» **Tasks to carry out**
1. In the review of The Roving Tree, which publisher released the novel, and in what year?
2. Extend the review of The Roving Tree, starting right after its last sentence.

» **Source**
▬▬▬▬▬▬▬▬▬▬

Laura Kaminski reviews Elsie Augustave’s The Roving Tree

Cover of Elsie Augustave's The Roving Tree

Elsie Augustave’s The Roving Tree (Akashic Books/Open Lens, 2013) is a masterful work of fiction, meticulously researched and exquisitely written. Despite the publisher’s statement that it is “told from beyond the grave,” the narrator’s voice is flawless — I kept feeling I was reading creative nonfiction, a book that should share a shelf with Maxine Hong Kingston’s The Woman Warrior, Elizabeth Gilbert’s Eat, Pray, Love, and Maya Angelou’s Letter to My Daughter.

I literally stood up and shook myself to break the spell after the deceased narrator brought the story to a close during the final few pages. My next thought was: This book needs to be taught to university-level humanities students: students of political science, history, sociology, anthropology, comparative religion, African / African-American / Haitian studies, women’s studies — and literature. Above all, literature. Timeless, insightful literature that teaches us about our history, our culture, our social mores, the barriers created by our own unnoticed preconceptions and ingrained prejudices — this book belongs with I Know Why the Caged Bird Sings (Maya Angelou) and To Kill a Mockingbird (Harper Lee).

▬▬▬▬▬▬▬▬▬▬

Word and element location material

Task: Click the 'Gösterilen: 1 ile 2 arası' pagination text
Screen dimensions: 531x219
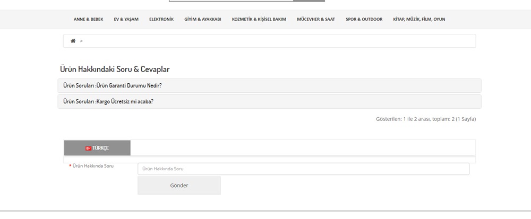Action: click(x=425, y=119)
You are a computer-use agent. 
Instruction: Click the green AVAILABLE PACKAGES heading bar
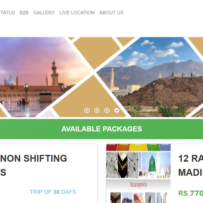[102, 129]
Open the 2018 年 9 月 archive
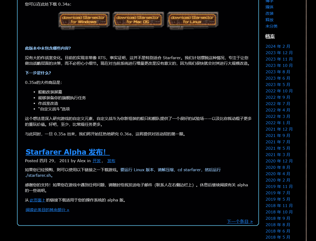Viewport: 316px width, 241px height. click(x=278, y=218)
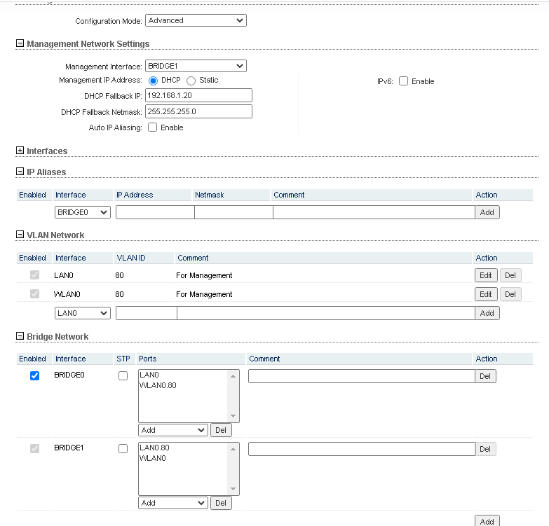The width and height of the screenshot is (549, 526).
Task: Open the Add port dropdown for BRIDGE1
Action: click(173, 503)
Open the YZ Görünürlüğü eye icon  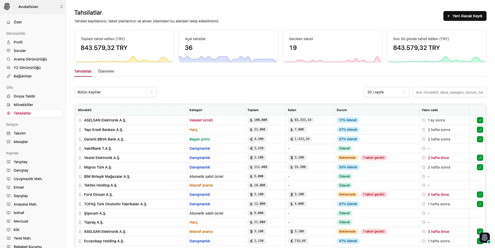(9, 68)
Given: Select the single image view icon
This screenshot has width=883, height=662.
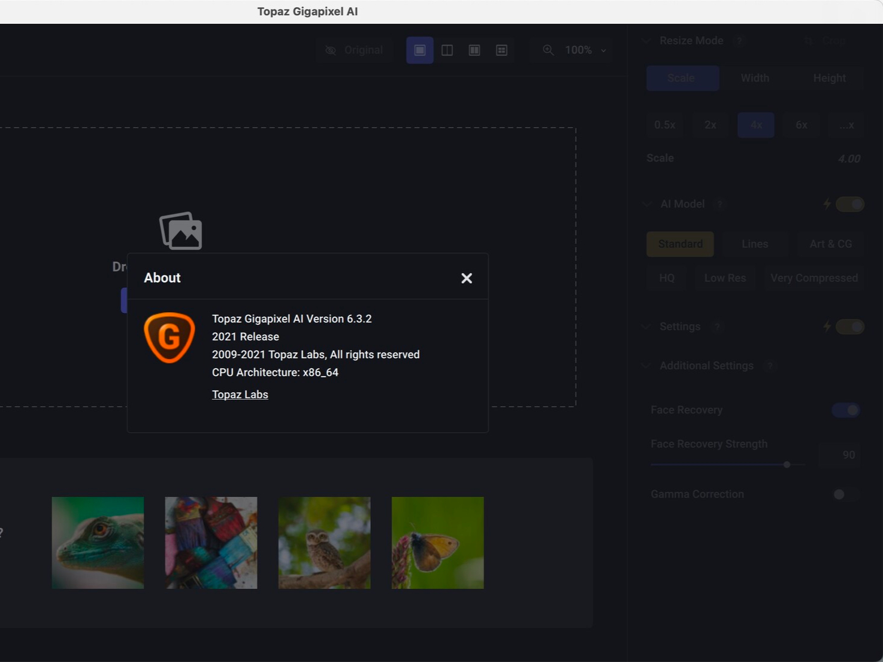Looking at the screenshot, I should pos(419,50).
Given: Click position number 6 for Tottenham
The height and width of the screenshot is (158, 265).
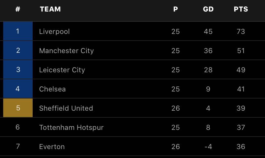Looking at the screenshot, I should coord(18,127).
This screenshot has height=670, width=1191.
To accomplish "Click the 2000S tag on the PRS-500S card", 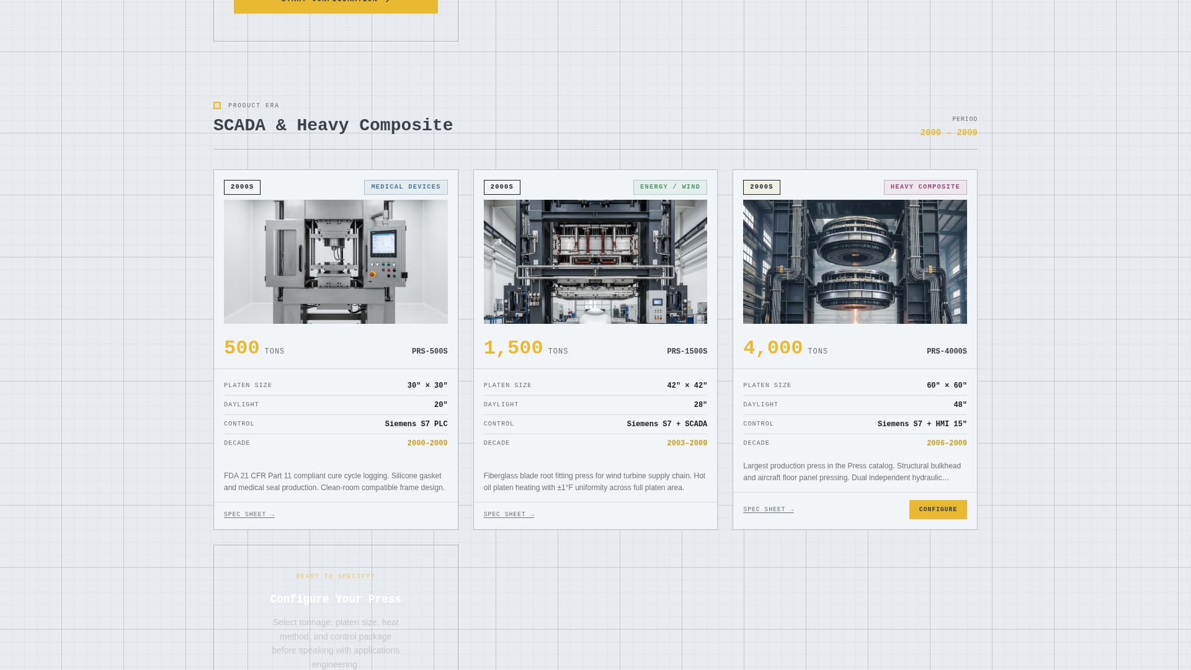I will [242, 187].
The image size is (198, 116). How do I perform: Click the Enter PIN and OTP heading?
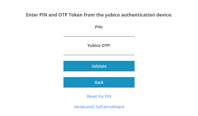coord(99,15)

▬▬▬▬▬▬▬▬▬▬

» **Per-task answers**
1. Akashic Books/Open Lens, 2013.

2.
The Roving Tree begins with the adoption of a very young Haitian girl by a liberal white US family during the Duvalier regime; it is her voice that shares personally-significant moments of her  journey growing up as a black child in a white, privileged US family, becoming acquainted with the Haitian refugee-immigrant community in the US through Haitian dance, involvement in the Black Students’ League at university, and reactions (her own and others’) to the appearance of her “white parents” at Black Parents’ Weekend. In the first five chapters, she transitions from a child (to whom things happen) to a university student and active participant in shaping her own destiny — which is, for each of us, when things start to get really interesting.

Chapter Six begins with Iris (the narrator), a junior and an office-holder in the Black Students’ League at her university, welcoming a new black student from Haiti. Iris is eager to engage the new student in the BSL, which she depicts as a supportive community to celebrate students’ shared African heritage. She is also hungry for information and friendship, a connection to her own Haitian origins. Ms. Augustave earned my awe and respect as a writer with this chapter — in three conversations between the two young women (both people of color, both born in Haiti, both attending a US university), in the space of only five pages, the author unveils preconceptions of country, culture, race- and class-relations held by each. And there’s nothing in these five pages that reads awkwardly or seems forced — the interaction and conversation feels completely natural to the reader.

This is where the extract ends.